2020-09-04 Thread Grant Edwards
On 2020-09-04, Chris Green  wrote:
> Grant Edwards  wrote:
>> On 2020-09-03, Grant Edwards  wrote:
>> > [...]
>> >
>> > Is pygobject the replacement for pygtk?
>> 
>> It seems to be.  I've started porting my pygtk app, and it's going
>> pretty smoothly.  I've already got my two custom widgets working.
>> Oddly, the main module provided by the gobject package is called "gi".
>> 
> I think the 'i' is for instrospection - GTK Introspection.
>
> FWIW I ported some Python 2 GTK code to Python 3 and it wasn't *too*
> painful.  Run 2to3 on the code and then fix the odd syntax errors that
> remain.

The 2 -> 3 part is usually trivial except for bytes.  I work a lot
with raw data from serial ports and network sockets, and trying to
write programs that worked in both py2 and py3 was painful.  I've
started to abandon py2 support, and that makes it a lot easier.

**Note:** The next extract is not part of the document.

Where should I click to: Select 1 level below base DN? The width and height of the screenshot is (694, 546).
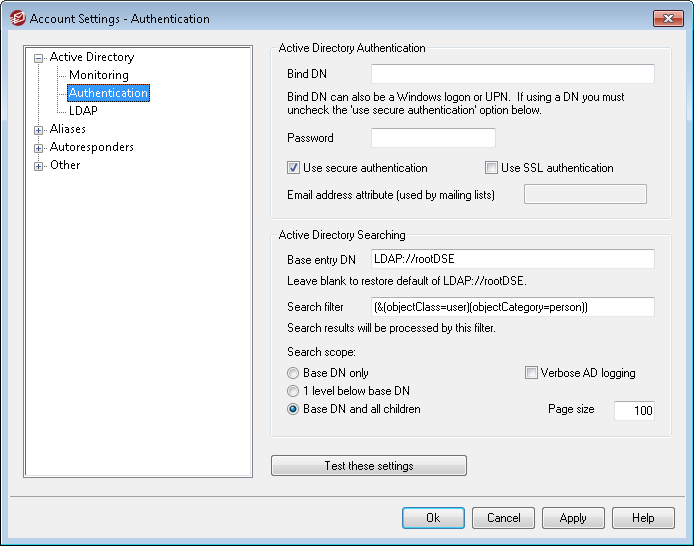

The only part of the gtk code that didn't translate directly (or
almost so) was some pixbuf stuff.

I'm still trying to figure out to "freeze" the size of a button so
that when I change its contained label text on-the-fly it doesn't
resize and shift everying else slightly.  I don't remember that
happening with gtk2 (which I can no longer run), but I've no idea
why...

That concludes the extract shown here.